» 提示文
今日は朝から肩こりがひどく、背中にこなきじじいが乗ってるんじゃないかと言う疑念にとらわれながら仕事をしていた。そんな日に限って細かい数字を延々チェックする業務が急ぎで入ってきたため、終業間際には首から背中にかけてゴリゴリのパンパンになってしまった。こなきじじいが団体さまでお越しになったかのように上半身が重い。何とかしないと団体さまがそのまま集落を形成して定住してしまいそう……。


よし、ちょっと体を動かそう。


めんどく星人にしては超絶珍しいやる気スイッチが入ったため、帰宅後に自宅から往復5キロ程度離れた公園まで、夜桜見物を兼ねて夜散歩に出かけることにした。

» 指示文
肩こりと夜の散歩についての文章から、「今日は朝から肩こりがひどく、」という語句を含む箇所で始まり「して定住してしまいそう……。」で終わる部分を、一字も変えずに書き写して返してください。 次の項目は、上記の文章とは別の出典から採られたものです。

» 記録抜粋
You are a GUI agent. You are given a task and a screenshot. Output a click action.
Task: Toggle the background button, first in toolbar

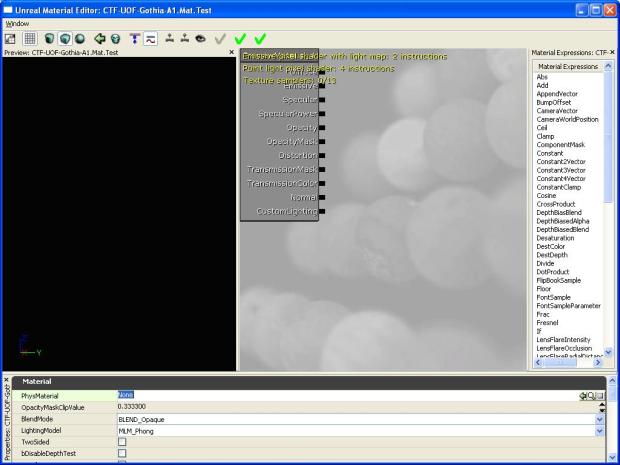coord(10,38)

==

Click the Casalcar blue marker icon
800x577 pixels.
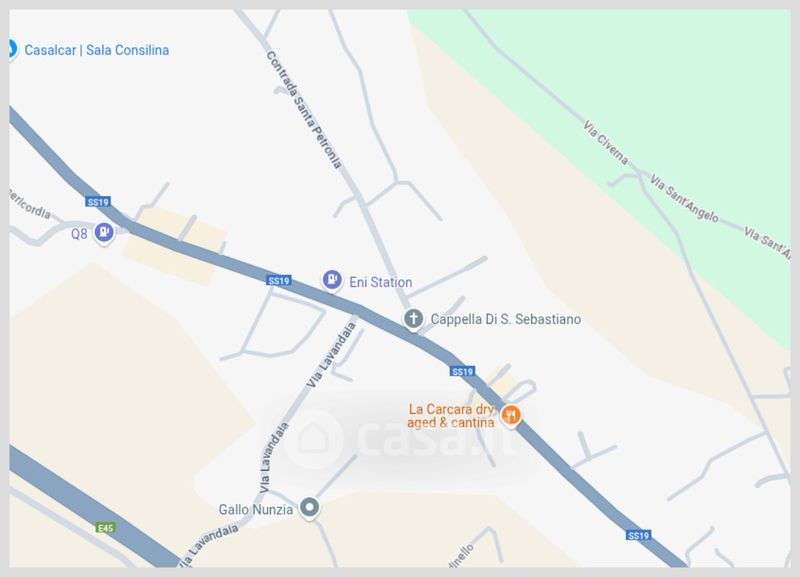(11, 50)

» 解答例
今日は朝から肩こりがひどく、背中にこなきじじいが乗ってるんじゃないかと言う疑念にとらわれながら仕事をしていた。そんな日に限って細かい数字を延々チェックする業務が急ぎで入ってきたため、終業間際には首から背中にかけてゴリゴリのパンパンになってしまった。こなきじじいが団体さまでお越しになったかのように上半身が重い。何とかしないと団体さまがそのまま集落を形成して定住してしまいそう……。